Developers have fielded several technologies to answer the problem of renewal intermittency and matching demand and production. Battery storage is one option. In February, AES Energy Storage placed what is touted as the world’s largest lithium ion battery system online in Southern California.

The plant is capable of delivering 30 MW for four hours before having to be recharged. The stated purpose of the plant is to facilitate integration of more renewable energy to the grid. Not surprising, the cost of the system was not revealed although we do know that energy storage was mandated and incentivized by the California Public Utilities Commission. Another option is compressed air energy storage (CAES). The 317-MW Bethel Energy Center, Anderson County, TX, represents the most modern technology and is expected to enter commercial service in 2020.

The $400 million CAES plant includes construction of a salt dome for compressed air storage.

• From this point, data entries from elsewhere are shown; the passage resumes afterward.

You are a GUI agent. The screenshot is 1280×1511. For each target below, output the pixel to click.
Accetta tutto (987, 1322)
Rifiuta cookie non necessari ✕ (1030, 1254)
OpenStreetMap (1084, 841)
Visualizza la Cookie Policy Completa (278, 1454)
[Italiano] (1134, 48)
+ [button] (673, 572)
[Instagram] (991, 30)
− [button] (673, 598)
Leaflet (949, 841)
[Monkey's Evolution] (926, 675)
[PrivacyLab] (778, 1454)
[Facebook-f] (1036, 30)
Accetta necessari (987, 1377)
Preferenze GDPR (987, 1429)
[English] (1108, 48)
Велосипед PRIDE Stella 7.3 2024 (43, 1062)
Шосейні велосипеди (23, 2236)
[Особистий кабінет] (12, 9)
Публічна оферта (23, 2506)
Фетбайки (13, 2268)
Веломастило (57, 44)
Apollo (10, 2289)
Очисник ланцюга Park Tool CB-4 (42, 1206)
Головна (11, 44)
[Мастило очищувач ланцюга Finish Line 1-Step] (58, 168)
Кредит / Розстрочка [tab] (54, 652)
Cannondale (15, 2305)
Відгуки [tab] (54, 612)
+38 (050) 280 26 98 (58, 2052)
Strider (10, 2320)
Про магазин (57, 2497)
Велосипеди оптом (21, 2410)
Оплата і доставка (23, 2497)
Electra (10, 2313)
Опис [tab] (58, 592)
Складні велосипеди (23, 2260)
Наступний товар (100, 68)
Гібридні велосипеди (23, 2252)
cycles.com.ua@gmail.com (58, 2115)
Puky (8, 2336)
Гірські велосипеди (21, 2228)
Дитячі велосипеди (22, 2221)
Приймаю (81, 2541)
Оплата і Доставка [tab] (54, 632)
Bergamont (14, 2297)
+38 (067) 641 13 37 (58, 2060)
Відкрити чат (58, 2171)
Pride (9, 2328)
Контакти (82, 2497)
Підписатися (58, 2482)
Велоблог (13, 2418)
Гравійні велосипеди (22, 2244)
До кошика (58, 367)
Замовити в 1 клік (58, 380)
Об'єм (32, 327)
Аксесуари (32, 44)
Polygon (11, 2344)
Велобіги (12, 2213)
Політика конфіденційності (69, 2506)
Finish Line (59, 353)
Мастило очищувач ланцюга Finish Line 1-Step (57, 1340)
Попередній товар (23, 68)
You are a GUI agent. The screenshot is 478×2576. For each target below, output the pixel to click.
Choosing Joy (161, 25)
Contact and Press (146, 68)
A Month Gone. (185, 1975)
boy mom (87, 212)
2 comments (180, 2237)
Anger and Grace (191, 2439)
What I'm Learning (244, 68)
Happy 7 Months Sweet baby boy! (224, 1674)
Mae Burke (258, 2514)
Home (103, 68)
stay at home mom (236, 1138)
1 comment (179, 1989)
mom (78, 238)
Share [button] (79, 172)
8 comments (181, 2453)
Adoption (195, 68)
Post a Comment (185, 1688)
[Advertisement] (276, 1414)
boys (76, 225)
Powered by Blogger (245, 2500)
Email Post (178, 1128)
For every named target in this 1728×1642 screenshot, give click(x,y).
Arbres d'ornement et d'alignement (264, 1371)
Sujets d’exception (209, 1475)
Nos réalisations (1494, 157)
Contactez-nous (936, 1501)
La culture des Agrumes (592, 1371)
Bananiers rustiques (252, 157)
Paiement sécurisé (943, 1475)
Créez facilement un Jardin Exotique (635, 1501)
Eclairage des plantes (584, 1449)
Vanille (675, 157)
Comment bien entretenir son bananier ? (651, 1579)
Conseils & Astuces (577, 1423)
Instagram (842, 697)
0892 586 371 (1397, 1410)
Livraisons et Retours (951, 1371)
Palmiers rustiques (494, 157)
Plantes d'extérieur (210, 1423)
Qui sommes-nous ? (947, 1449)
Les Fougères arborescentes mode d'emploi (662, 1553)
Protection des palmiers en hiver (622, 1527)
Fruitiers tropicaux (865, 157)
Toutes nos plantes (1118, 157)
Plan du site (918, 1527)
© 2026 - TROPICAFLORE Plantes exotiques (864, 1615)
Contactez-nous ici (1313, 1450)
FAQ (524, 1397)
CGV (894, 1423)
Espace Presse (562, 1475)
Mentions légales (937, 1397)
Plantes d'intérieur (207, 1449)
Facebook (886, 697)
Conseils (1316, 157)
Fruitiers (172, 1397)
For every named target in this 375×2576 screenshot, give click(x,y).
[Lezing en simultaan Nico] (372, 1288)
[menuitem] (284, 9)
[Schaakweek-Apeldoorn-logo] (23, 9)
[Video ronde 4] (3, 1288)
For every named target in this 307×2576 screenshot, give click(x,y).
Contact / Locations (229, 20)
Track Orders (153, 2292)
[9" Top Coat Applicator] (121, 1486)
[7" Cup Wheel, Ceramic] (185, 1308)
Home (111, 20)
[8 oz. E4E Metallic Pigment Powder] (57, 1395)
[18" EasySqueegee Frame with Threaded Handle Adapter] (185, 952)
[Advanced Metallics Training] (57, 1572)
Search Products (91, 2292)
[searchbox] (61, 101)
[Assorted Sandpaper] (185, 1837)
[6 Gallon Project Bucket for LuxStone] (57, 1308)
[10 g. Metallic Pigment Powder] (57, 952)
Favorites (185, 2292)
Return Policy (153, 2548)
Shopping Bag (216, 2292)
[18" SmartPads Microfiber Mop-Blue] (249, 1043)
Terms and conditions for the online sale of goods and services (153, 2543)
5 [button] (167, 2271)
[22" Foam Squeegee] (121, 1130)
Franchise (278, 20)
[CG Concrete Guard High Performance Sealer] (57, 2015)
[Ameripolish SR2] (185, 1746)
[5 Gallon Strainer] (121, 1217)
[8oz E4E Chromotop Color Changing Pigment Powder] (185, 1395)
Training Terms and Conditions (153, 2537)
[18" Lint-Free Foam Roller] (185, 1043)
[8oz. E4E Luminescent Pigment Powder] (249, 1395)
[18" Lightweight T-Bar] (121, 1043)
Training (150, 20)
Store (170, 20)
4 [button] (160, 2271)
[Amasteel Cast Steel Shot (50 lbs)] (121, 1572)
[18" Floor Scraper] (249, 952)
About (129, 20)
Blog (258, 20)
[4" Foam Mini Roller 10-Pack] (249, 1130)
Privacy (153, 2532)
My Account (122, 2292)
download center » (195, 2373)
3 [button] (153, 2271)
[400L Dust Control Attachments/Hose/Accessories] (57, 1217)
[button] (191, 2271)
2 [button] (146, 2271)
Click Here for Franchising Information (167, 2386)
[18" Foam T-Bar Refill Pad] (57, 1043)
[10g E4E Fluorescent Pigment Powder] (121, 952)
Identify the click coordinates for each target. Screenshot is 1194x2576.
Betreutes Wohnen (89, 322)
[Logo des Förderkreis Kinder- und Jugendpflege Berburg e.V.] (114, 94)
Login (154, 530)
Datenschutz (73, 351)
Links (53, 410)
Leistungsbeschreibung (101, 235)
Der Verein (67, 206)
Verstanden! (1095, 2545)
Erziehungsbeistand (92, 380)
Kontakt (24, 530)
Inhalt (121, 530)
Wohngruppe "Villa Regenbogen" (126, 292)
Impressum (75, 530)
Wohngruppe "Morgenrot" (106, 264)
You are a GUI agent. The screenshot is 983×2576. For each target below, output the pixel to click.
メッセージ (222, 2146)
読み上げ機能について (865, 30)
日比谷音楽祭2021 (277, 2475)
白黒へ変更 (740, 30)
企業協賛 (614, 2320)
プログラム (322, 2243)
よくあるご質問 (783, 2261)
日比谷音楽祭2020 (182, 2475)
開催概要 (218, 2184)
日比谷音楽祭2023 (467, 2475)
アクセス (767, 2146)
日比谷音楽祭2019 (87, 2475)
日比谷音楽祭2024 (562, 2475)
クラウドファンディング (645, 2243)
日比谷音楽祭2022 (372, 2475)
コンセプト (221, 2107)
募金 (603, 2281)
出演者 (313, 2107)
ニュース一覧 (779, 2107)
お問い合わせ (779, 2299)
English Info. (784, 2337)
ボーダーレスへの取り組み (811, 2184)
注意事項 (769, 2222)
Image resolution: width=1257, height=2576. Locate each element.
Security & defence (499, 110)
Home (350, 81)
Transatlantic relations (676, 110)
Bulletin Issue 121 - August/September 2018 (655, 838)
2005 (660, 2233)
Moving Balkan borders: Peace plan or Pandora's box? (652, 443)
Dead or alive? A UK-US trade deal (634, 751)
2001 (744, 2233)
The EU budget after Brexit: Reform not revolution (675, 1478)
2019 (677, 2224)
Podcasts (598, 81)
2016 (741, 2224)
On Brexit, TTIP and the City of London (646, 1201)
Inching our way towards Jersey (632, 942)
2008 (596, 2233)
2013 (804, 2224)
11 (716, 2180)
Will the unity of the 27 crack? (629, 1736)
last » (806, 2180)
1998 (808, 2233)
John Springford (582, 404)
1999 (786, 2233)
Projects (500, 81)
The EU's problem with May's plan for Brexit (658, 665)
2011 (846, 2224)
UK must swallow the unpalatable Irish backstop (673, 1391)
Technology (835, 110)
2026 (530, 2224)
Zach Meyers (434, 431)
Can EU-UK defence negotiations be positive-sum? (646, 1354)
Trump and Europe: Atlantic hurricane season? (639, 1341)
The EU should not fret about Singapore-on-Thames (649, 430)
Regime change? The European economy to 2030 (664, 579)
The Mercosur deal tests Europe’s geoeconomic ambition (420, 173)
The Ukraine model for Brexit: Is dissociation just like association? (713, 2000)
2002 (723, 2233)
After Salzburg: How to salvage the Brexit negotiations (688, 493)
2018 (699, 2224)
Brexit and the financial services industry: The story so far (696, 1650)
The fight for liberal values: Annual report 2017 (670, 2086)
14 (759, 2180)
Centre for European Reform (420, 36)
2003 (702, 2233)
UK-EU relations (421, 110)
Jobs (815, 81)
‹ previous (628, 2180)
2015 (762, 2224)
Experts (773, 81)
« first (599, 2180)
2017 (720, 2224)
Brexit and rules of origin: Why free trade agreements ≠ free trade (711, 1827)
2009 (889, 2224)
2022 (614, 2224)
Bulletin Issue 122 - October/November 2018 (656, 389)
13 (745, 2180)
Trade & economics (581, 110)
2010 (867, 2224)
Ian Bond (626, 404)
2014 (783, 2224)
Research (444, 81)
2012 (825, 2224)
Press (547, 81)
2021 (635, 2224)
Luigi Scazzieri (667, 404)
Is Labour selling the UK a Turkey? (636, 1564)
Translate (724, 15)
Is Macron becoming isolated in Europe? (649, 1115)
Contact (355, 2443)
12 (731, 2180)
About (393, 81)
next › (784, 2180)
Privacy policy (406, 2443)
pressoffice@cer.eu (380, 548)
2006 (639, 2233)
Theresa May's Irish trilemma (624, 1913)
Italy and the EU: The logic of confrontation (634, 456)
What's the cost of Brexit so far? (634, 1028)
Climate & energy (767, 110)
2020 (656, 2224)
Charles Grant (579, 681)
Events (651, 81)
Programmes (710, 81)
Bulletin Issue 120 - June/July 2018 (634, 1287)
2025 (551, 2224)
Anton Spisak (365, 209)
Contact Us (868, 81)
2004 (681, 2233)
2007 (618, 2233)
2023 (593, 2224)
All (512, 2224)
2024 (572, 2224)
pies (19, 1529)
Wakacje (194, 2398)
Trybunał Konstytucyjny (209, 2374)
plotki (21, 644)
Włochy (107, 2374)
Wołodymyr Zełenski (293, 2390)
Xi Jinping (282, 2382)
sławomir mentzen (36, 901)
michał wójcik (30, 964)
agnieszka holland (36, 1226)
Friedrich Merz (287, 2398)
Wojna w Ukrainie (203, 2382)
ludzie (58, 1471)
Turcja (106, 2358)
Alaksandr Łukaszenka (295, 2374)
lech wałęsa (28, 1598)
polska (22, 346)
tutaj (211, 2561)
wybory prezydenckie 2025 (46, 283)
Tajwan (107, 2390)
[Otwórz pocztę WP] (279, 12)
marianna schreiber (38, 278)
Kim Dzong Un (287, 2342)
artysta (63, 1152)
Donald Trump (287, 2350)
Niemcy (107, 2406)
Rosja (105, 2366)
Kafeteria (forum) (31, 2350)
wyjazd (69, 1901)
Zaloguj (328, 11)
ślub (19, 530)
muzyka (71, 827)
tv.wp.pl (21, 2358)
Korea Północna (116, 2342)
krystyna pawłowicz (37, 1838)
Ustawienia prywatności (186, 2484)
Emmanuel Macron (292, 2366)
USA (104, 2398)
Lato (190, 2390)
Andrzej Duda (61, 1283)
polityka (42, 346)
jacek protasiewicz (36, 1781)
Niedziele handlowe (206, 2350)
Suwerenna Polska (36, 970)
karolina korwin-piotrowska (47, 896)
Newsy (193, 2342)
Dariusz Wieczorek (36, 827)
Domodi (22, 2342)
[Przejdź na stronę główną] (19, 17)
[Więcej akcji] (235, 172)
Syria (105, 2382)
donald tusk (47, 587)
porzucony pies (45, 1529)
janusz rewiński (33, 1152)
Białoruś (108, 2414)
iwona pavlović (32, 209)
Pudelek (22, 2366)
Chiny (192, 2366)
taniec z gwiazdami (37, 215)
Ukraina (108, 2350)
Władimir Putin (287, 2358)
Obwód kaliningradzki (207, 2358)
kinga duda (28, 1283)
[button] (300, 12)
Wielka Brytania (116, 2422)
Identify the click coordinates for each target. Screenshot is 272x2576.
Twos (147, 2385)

A third option is pumped storage although the majority of plants in the U.S. were built over thirty years ago and there are only a hand full of projects in the FERC approval queue at the moment. Each of these energy storage options is limited in application, very expensive, or both.

Instead of building entirely new energy system, Powerphase has developed a simple method of adding energy storage to existing CTs. The equipment, dubbed, “FastLight”, offers utilities the benefits of energy storage at a lower cost to ratepayers while, again, leveraging existing combined cycle infrastructure (Figure 2). The essence of FastLight is excess electrical energy available from the grid during off-peak hours is stored in the form of compressed air in cylinders and as heat in storage blocks.

On demand, typically during on-peak periods, compressed air (heated by passing through the thermal storage blocks) is used to produce power by air injection into the CT compressor discharge transition.

FastLight is designed to charge and discharge twice per day, generating 15-20 MW per module for four hours, rivaling state-of-the-art battery-based energy storage systems. If deployed on several existing combined cycle plants in California, FastLight could deliver enough grid scale power to meet the entire California grid energy storage mandate, without a single battery. Also, FastLight systems have a 30-year useful life, further lowering life cycle costs compared to batteries that need to be replaced and disposed of every 7-10 years.


Utilities seeking to benefit from leveraging their most efficient and flexible generating assets should consider adding “renewable ready” capabilities at the same pace as their expansion of renewable generation.

Surplus renewable generation can be stored by FastLight for later use during on-peak hours.

This holistic: renewable ready: strategy will allow utilities to reduce or eliminate the use of peaker CTs and the need to cycle baseload coal-fired plants, resulting in a more efficient power grid, hundreds of millions per year in ratepayer savings and significant reductions in CO2 emissions, all desirable benefits to utilities, ratepayers and the environment.